_GIVEN RECORDS_
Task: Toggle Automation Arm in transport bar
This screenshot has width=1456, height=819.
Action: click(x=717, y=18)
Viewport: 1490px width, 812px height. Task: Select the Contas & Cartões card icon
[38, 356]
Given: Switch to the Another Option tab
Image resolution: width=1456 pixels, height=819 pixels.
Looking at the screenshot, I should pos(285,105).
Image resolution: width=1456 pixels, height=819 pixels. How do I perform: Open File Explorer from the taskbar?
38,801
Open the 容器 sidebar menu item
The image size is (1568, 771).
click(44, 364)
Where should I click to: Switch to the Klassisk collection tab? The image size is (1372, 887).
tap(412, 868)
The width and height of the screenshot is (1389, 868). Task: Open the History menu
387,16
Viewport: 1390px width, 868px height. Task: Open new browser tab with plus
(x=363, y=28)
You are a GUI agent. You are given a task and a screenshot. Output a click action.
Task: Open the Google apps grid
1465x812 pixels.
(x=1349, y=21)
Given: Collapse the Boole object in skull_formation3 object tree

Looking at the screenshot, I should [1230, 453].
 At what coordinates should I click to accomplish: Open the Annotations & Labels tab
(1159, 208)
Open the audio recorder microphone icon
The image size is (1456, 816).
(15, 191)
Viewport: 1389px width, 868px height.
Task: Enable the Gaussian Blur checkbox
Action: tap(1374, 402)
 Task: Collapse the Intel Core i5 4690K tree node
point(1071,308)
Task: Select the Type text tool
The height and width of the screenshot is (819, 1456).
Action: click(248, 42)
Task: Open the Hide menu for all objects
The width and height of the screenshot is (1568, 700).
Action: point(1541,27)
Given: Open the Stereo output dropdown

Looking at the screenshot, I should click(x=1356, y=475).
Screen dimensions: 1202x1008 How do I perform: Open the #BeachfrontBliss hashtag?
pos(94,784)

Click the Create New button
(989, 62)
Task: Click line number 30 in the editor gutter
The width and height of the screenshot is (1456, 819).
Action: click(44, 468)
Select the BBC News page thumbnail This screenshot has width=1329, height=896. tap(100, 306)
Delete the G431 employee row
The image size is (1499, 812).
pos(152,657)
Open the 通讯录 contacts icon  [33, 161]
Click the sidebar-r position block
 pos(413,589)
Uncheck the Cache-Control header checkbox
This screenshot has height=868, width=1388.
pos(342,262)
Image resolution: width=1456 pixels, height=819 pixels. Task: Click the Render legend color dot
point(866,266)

_DIRECTIONS FOR THIS TASK_
Your answer should be the lines from the one containing "Uncheck the Cache-Control header checkbox" to the end of the entries above, restated exactly and alone.

_TASK RESULT_
Uncheck the Cache-Control header checkbox
This screenshot has height=868, width=1388.
pos(342,262)
Image resolution: width=1456 pixels, height=819 pixels. Task: Click the Render legend color dot
point(866,266)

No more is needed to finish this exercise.